Africa’s economic development is in peril if you ask Francis Asong, Executive Director of Voice Ghana. As the African continent continues to grow economically and evolve, it cannot manage to realize the fullest extent of its potential without recognizing that people with disabilities (PWDs) are a critical part of the contribution process. It is all too common in Ghana, where Francis leads the Voice team that PWDs are overlooked and underserved. Asong launched Voice Ghana initially with a focus on the northern region of Volta around the town of Ho. Since its inception in 2002, it has continued to grow influence and vision to not only transform Ghana, but extend to Western Africa and then beyond.
Matthew is a blind person in the Oti District. It was not long ago that he spent most of his days in his parent’s house, darkness in his eyes and in his heart. He had little hope and no dreams to speak of. He was depressed. What caused Matthew’s blindness is still a mystery. He was not born this way and the majority of the people in the self-help group of 25 or so became blind in their teens and twenties. Because of the self-help group, and their acceptance into the local planning and government activities, there may soon be some research into the cause, whether it is a form of river blindness or some other environmental factor.
But something changed with the self-help group that Voice Ghana helped establish. Self-help groups are essential to a small NGO like Voice. They do not have the financial resources or to do so would be a peanut butter spread so thin it would do little in the bigger picture of things. But what Francis’ team does so extraordinarily well is to provide training and support to create these community-based self-help groups in the villages that are spread across this country that is approximately the same size as Britain or the state of Michigan. Almost 80% of the population lives outside the three largest cities and are largely agricultural and rural.

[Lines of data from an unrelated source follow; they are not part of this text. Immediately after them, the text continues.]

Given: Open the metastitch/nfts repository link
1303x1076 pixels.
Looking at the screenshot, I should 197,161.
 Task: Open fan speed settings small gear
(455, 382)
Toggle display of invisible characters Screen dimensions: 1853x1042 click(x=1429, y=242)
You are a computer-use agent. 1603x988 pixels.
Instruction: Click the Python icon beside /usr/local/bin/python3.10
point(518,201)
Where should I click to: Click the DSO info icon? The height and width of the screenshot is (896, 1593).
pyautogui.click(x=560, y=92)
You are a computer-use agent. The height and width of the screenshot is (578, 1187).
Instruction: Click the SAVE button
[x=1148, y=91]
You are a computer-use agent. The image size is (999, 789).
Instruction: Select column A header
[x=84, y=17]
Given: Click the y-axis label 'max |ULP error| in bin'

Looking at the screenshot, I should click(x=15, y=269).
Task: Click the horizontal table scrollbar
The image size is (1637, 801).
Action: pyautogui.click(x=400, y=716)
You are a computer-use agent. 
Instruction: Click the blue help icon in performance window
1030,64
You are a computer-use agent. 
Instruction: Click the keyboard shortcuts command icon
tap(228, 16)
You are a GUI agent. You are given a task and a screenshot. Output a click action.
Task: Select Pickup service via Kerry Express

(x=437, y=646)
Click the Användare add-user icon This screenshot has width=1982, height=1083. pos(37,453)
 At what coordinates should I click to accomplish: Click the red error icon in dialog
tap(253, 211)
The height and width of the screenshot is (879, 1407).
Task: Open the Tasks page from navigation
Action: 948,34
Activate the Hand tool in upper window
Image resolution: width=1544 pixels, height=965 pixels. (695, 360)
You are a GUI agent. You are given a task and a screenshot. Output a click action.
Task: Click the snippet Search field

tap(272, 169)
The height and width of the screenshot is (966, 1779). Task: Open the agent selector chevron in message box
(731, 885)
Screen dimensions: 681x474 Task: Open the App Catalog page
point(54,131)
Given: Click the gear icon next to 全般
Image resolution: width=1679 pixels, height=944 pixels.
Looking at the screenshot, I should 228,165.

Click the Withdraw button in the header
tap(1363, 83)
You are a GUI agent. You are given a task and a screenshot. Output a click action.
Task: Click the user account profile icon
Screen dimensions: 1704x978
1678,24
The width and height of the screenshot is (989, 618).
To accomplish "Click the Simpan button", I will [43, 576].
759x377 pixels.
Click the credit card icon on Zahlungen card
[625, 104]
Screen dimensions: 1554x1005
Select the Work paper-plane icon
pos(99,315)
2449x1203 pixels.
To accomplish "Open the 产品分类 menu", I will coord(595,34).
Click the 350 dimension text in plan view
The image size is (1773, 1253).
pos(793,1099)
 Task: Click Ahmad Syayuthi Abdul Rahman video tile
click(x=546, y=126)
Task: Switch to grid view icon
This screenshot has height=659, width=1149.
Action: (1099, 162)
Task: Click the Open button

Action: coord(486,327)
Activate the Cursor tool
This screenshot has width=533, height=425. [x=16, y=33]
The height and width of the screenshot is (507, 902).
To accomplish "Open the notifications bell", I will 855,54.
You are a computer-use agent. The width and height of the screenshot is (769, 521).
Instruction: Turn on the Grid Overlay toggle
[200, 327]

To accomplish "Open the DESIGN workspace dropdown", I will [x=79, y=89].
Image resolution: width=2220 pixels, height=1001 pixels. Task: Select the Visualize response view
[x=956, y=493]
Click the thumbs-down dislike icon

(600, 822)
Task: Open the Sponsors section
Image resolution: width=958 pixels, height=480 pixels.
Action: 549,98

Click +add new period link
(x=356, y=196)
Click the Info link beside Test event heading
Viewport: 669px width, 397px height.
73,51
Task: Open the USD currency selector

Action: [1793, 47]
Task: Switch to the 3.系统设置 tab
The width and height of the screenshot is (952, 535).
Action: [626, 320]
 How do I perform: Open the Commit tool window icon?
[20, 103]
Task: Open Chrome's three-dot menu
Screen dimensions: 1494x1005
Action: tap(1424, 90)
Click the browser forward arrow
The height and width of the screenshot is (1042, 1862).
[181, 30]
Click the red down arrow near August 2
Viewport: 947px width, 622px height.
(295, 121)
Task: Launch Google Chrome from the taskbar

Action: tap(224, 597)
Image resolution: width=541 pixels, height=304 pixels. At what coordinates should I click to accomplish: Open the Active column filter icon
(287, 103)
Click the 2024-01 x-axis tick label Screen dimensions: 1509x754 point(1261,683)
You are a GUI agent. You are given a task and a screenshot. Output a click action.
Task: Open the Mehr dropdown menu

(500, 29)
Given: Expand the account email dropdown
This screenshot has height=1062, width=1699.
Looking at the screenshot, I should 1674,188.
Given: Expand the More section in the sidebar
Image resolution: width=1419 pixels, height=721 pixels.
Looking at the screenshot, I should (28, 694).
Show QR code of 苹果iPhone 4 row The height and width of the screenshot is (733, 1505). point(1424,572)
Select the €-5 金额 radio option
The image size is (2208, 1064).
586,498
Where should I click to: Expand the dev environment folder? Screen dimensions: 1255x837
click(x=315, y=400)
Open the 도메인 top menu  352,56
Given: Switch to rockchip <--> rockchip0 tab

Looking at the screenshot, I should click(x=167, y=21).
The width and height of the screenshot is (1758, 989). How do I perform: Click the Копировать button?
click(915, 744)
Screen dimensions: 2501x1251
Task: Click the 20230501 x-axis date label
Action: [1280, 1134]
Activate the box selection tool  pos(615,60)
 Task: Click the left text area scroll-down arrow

But none of that slowed Matthew once he found his own voice. He started with a small rice paddy and now, in a matter of 7 or 8 years, he owns a large rice farm, as well as plantations with cassava and a store in town. Through his economic success, he now owns his own house which has electricity and a satellite for television. Matthew is now commonly referred to as The Chairman of the self-help group and his eloquent and gentle way of speaking shows how far he has come from the times when he sheltered himself away from the world in his parent’s home.
As Matthew’s story shows, people are at the core of the success of Voice Ghana. Throughout the two weeks, PWB photographer Jon Lloyd met dozens of Ghanians whose life had been changed by their efforts, and yet struggled in their day to day lives due to inadequate accessibility. Julius is a government worker in a finance department, and also happens to be the Chief Financial Officer (CFO) of Voice Ghana. Jon went to visit Julius one morning to see first hand where he worked and one of so many similar stories. Julius does not have the use of his legs. His office is on the second floor of an old concrete building with a gravel drive. To get up the stairs to his office, Julius must crawl up two flights of stairs, and return down the same way at the end of his day. The same physical effort is required to go down to the washroom.
Voice Ghana has lobbied government bodies and local engineering offices to ensure they comply with the Accessibility Standards that has been developed by a global body of professional engineers and disability experts, with funding through Star Ghana and the Ford Foundation. Unfortunately, not much has changed. Definitely not with existing buildings. Lloyd spent some of the days of his project traveling throughout the Volta and Oti Districts visiting new government buildings, police stations, and public markets. In each and every case, the compliance to the standards and even basic common sense were a complete failure. The ten-year moratorium on incorporating these standards expired in 2016, and new projects must follow the standards or face lawsuit and financial implications. “There has been some effort to comply here,” says Charles Nyante, Programs Manager for Voice Ghana, “but the reality is that they have failed and to correct what they’ve done will cost significantly more than if they would have done it right from the start.” Even though Ghana’s engineers are supposed to be taught this in school and the local districts hire only Certified Engineers, there is little to show for it from an accessibility and disability perspective.
As Matthew, and Voice founder Francis Asong can attest, neither were born with their respective disabilities. Asong says, “Disabilities can come later in life, for many reasons, and besides, why would a ramp not be preferred to someone walking into a hospital that is elderly or pregnant?” Indeed, whether it is a ramp, wider doorway, or support in a toilet, there are many persons who would not traditionally be considered disabled that would benefit. In one building where there was a ramp next to some stairs, both of which were entirely too steep, PWB photographer Jon Lloyd watched with interest as even able-bodied people preferred to use the ramp.
If you ask Francis what he dreams about at night, his answer might surprise you. This soft-spoken man has big ambitions. Francis says, “Our plan currently is to transform VOICE Ghana into a Disability Institute, and to establish a disability Think-Tank with team of disability experts and professionals to engage in disability related research and capacity building. The Institute is envisioned to play an active and leading role in policy advocacy and inclusive governance for marginalized and socially excluded persons with disabilities in Ghana, across Africa and globally.” Life in Ghana may be difficult for him to get around, but it is not slowing him down in his quest for inclusion in his hometown of Ho, and what he sees as an economic driver for an entire continent.